Jackson Hole does what Wyoming still cannot.

The Town Council of Jackson Hole, Wyo., unanimously passed a nondiscrimination ordinance on Monday, reports The Jackson Hole News & Guide.

The new legislation outlawed any forms of unequal treatment based on sexual orientation or gender identity regarding housing, employment, and public accommodation -- Wyoming, where Matthew Shepard was murdered in 1998, lacks such a statewide law.

Jackson Hole -- located near the home of former Vice President Dick Cheney -- has a reputation as a haven for conservative socialites.

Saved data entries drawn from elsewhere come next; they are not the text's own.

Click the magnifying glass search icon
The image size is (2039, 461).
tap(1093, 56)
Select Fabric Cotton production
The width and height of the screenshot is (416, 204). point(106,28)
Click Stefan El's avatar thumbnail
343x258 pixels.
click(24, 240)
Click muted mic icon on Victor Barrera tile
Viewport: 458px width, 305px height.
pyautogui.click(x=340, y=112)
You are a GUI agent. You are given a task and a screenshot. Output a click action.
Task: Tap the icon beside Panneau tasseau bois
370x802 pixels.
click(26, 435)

Around 75 citizens attended the vote. Crammed into the council chambers, the crowd filled all the seats and even spilled out into the lobby.

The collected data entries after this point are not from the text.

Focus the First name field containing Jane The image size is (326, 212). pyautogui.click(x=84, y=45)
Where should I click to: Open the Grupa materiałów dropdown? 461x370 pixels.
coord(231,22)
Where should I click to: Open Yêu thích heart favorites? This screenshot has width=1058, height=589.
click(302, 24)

"I'm impressed by and proud of our community for coming together and showing empathy and compassion for everyone," Mayor Pete Muldoon said after the ordinance passed, "It makes me really happy to live in Jackson right now."

Although many came in support of expanding LGBT rights, of the 25 public commenters, approximately five opposed the ban on discrimination, claiming it violated their freedom of religion and that was giving queer people a "special privilege." Others said banning LGBT discrimination would equate to discrimination against Christians.

"I'm looking forward to the day ... when this ordinance is completely useless," Muldoon said. "But we need it today, and I'm happy to support it today."